Exercise goal: Put each line of the listing below into a numbered list, leaving out blank lines. Keep the pictures out of your answer.

+ + + +

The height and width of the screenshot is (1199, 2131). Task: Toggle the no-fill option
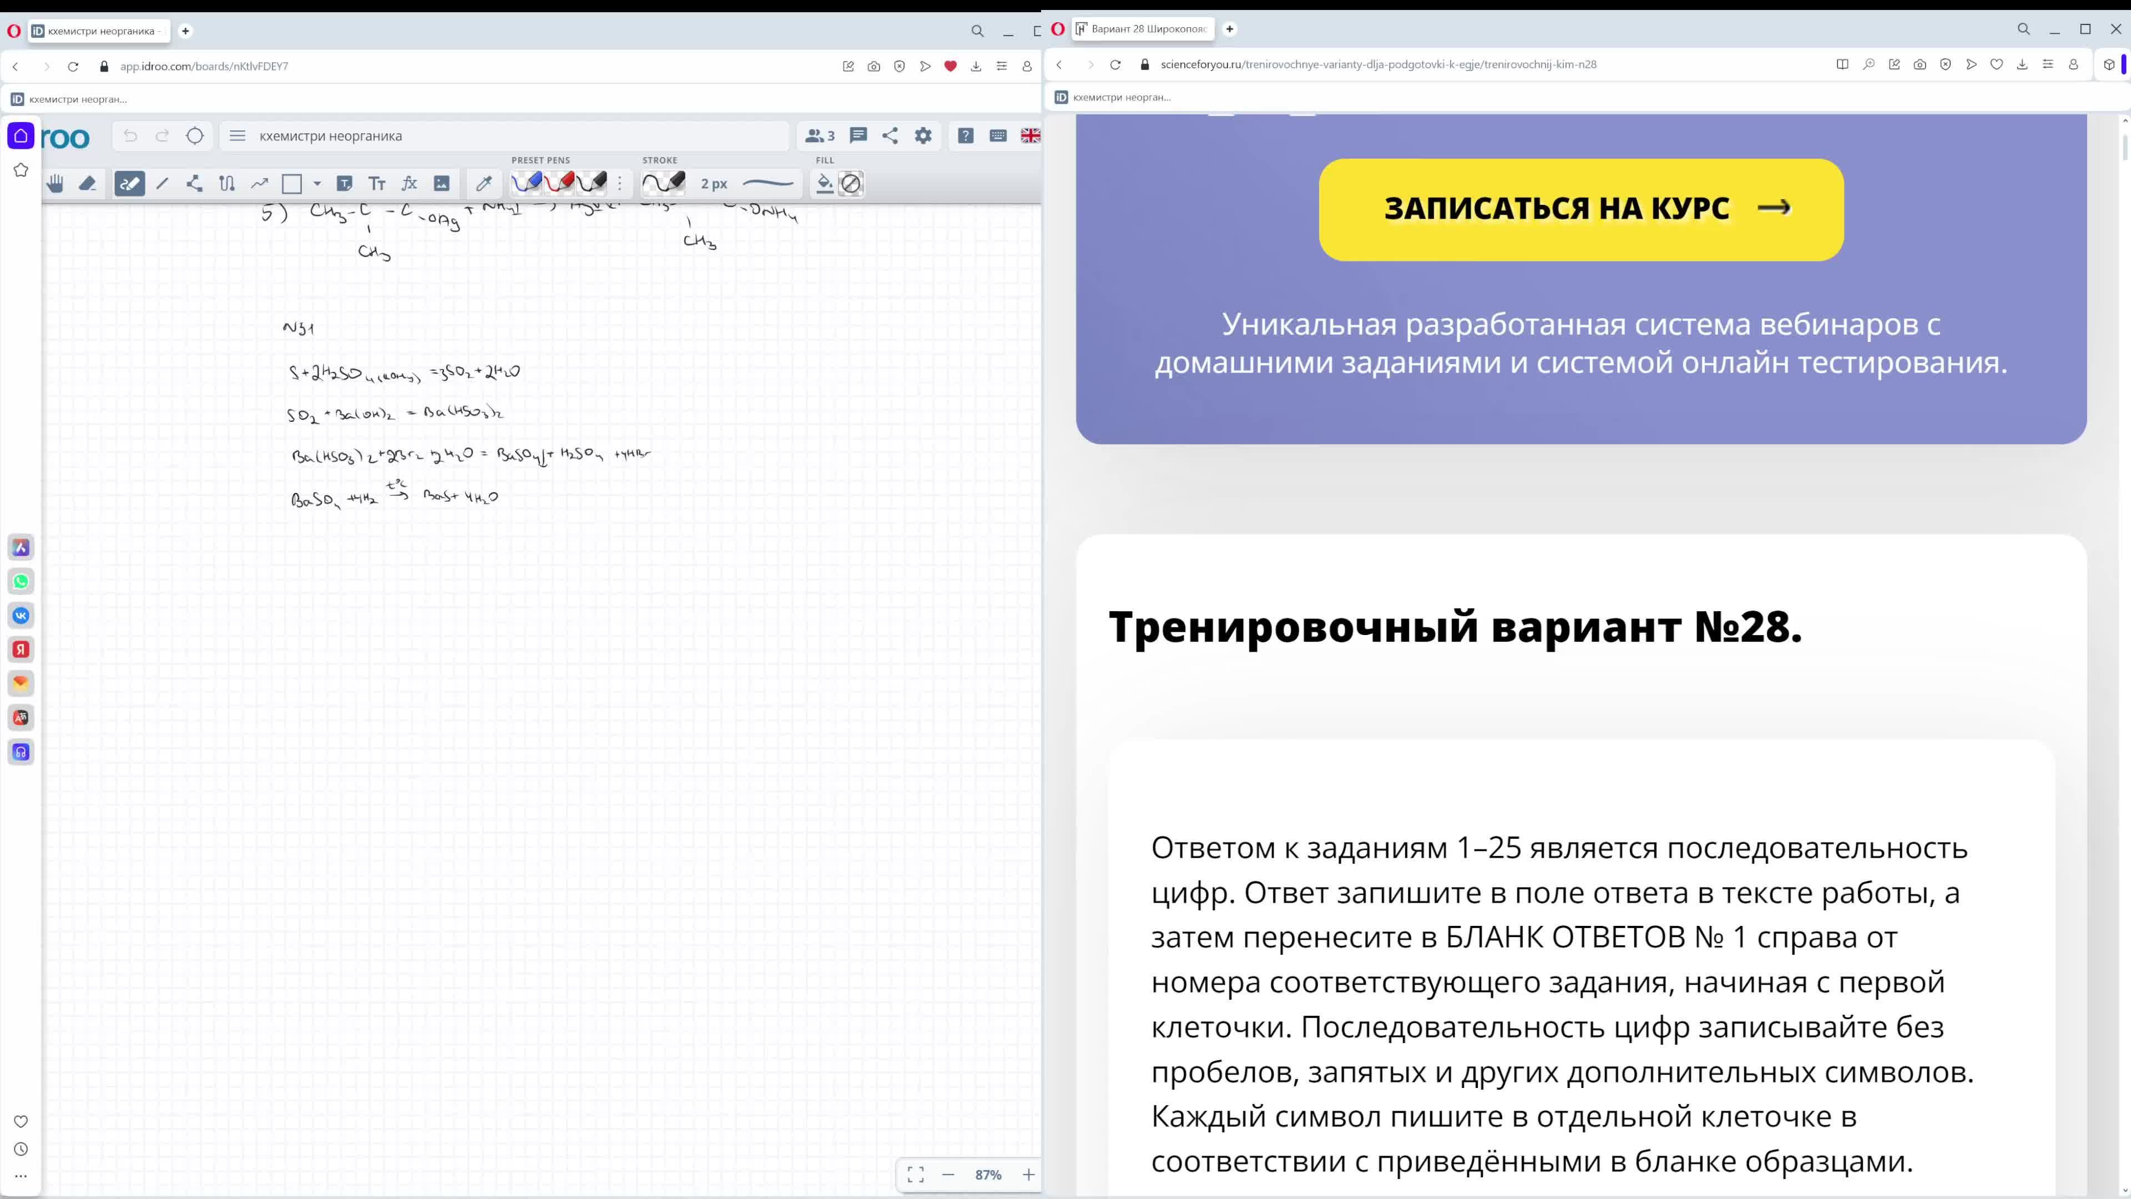[850, 184]
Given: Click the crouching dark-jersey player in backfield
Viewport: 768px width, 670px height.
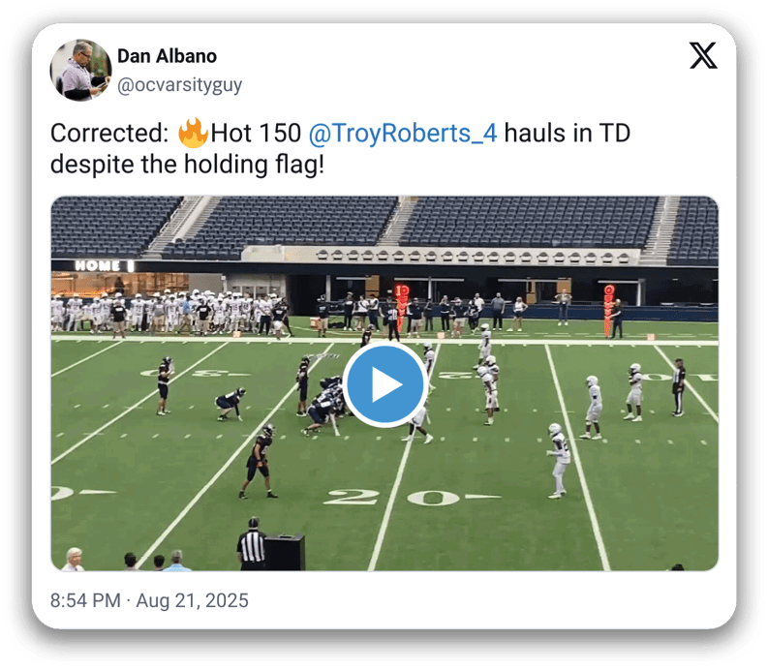Looking at the screenshot, I should click(x=230, y=404).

+ + + +

Response for this exercise:
1. The height and width of the screenshot is (1199, 2131). Task: Toggle the no-fill option
2. [850, 184]
3. Given: Click the crouching dark-jersey player in backfield
4. Viewport: 768px width, 670px height.
5. Looking at the screenshot, I should click(x=230, y=404).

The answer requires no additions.